In Bell Labs, Cambridge, UK, I worked in Social Dynamics Group focused on the topic "quantifying the unquantifiable". I worked on explainable emotion detection in images using explainable AI (XAI) fusing knowledge graphs and deep learning.
Past Academic Research
My academic research in general falls under the areas of Machine Learning (in particular Statistical Relational Learning, Deep Learning), Cognitive Vision, Knowledge Representation, Graph Analysis and Spatio-Temporal Reasoning. I worked in European Commission's RACE, STRANDS and Co-Friend projects. I also worked in DARPA's Mind's Eye project where we developed systems that learn relational event models from videos.
Grounding Language in Perception for Scene Conceptualization in Autonomous Robots
In order to behave autonomously, it is desirable for robots to have the ability to use human supervision and learn from different input sources (perception, gestures, verbal and textual descriptions etc). In this work, we present a cognitive architecture and learning framework for robot learning through natural human supervision and using multiple input sources by grounding language in perception.
An Ontology-based Multi-Level Robot Architecture for Learning from Experiences
One way to improve the robustness and flexibility of robot performance is to let the robot learn from its experiences. In this work, we propose an architecture and knowledge-representation framework for a service robot being developed in the EU project RACE. As a unique innovative feature, the framework combines memory records of low-level robot activities with ontology-based high-level semantic descriptions.
Learning Relational Event Models from Video
In this paper, we present a novel framework REMIND (Relational Event Model INDuction) for supervised relational learning of event models from large video datasets. The learned models can be used for recognizing events from previously unseen videos. The experimental results on several hours of video data from two challenging real world domains (an airport domain and a physical action verbs domain) suggest that the techniques are suitable to real world scenarios.

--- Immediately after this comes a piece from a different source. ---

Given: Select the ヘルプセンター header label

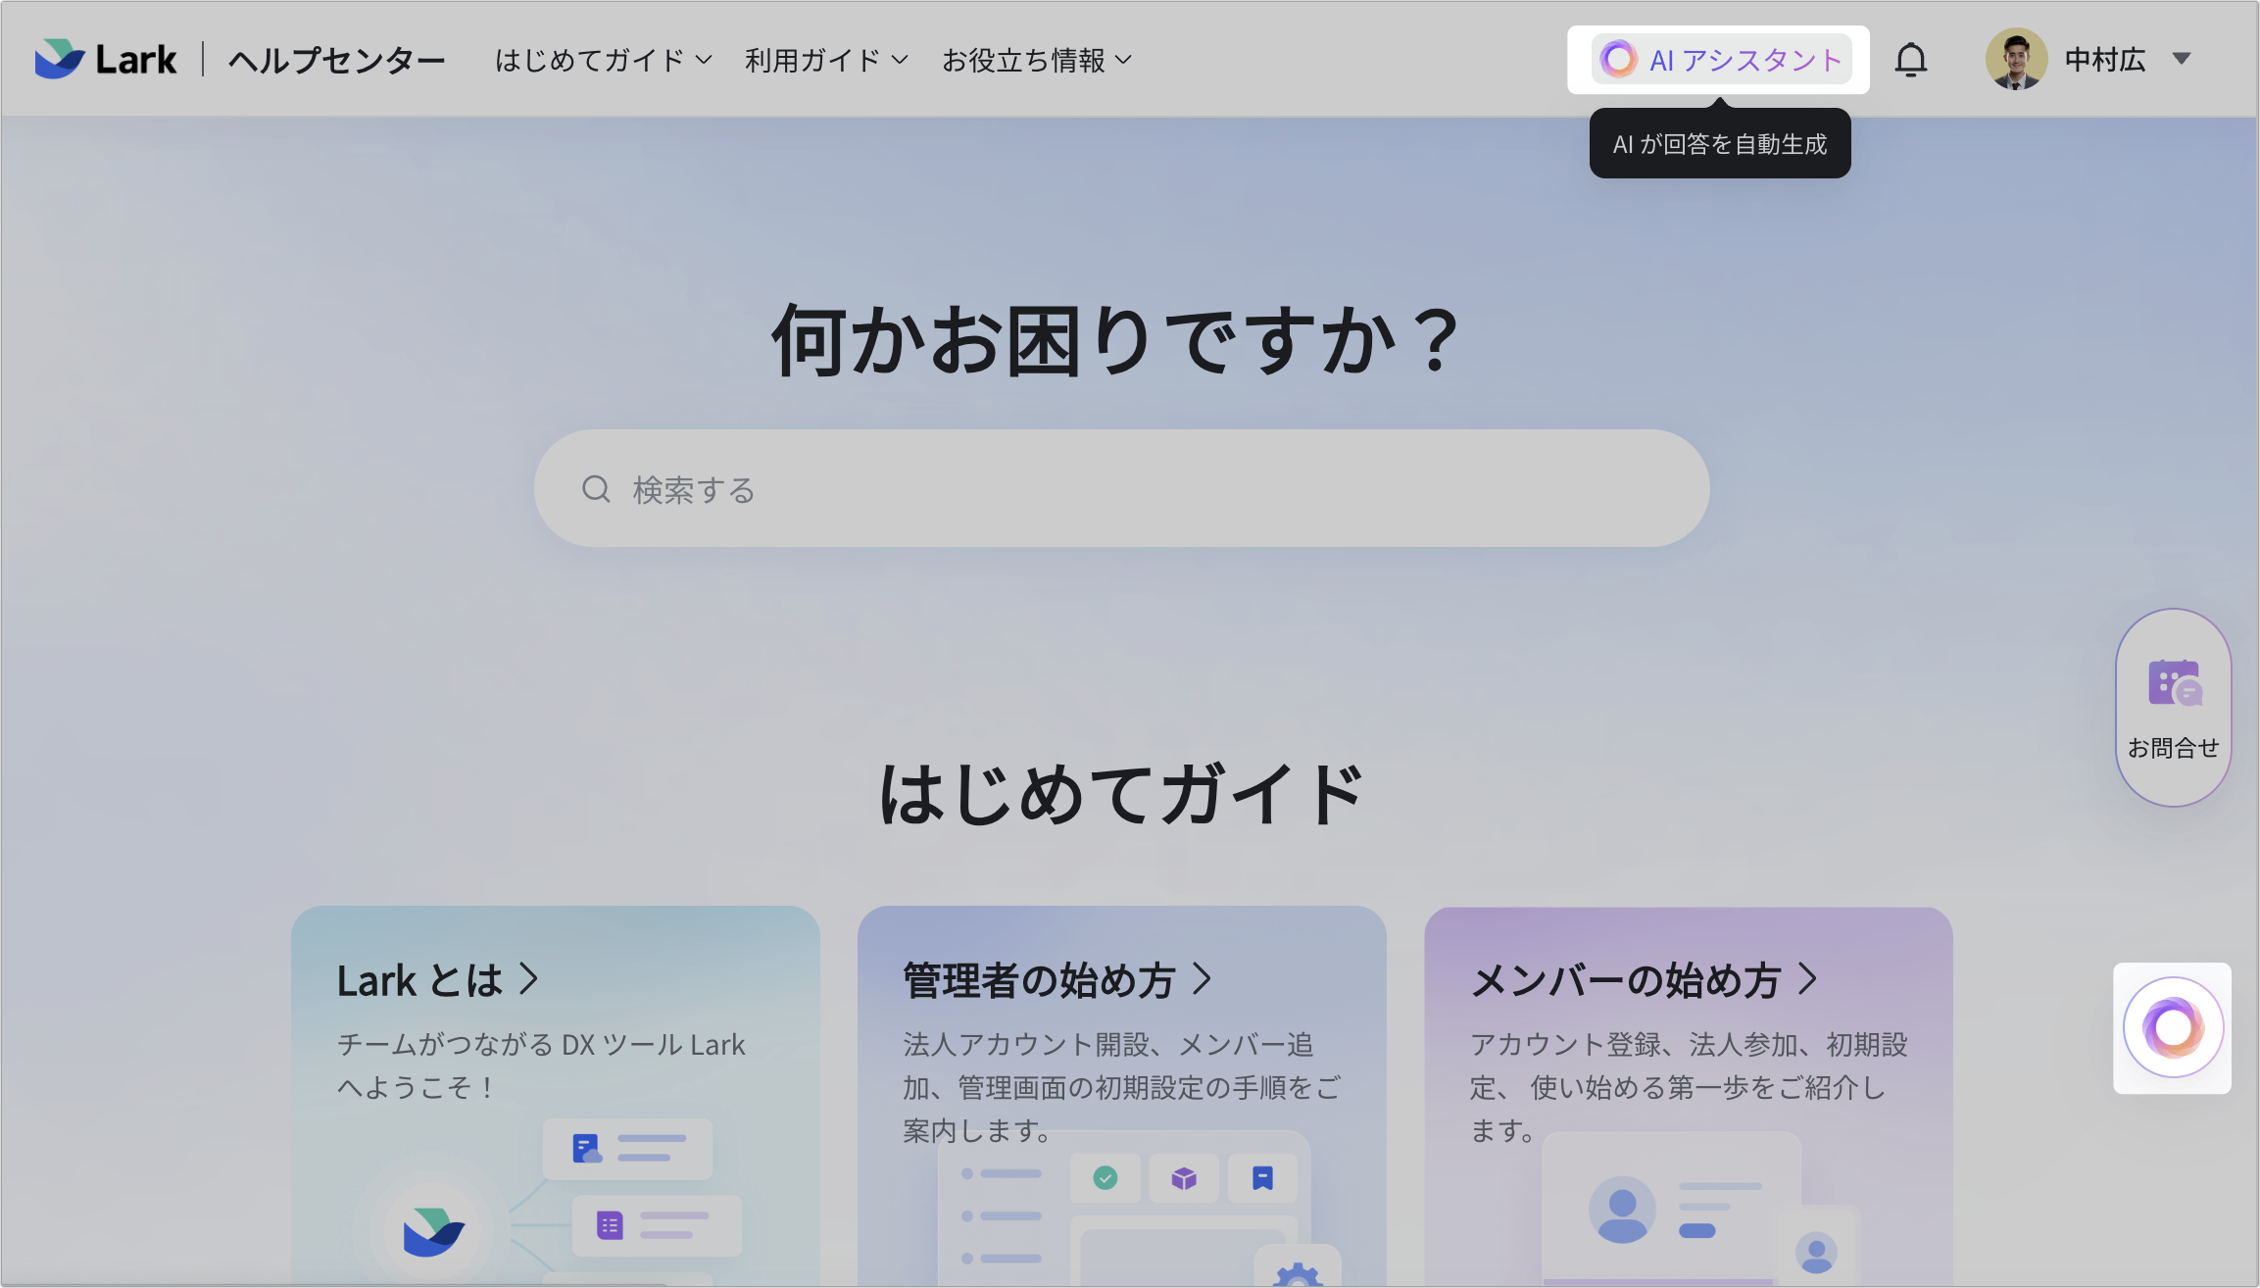Looking at the screenshot, I should click(336, 59).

Event model learning from complex videos
In this paper, we have proposed and successfully applied a novel supervised framework for learning relational event models from a huge, complex and noisy video dataset. The experimental results on video data from an airport apron where events such as Loading, Unloading, Jet-Bridge Parking etc. are learned suggests that the techniques are suitable to real world scenarios.
N-gram analysis for computer virus detection
Motivated by the success of Machine Learning techniques in intrusion detection systems, recent research in detecting malicious executables is directed towards devising efficient non-signature based computer virus detection techniques that can profile the program characteristics from a set of training examples. In this paper, we describe a new feature selection measure, class-wise document frequency of byte n-grams. We empirically demonstrate that the proposed method is a better method for feature selection. For detection, we combine several classifiers using Dempster Shafer Theory for better classification accuracy instead of using a single classifier. Our experimental results show that such a scheme detects virus program far more efficiently than the earlier known methods.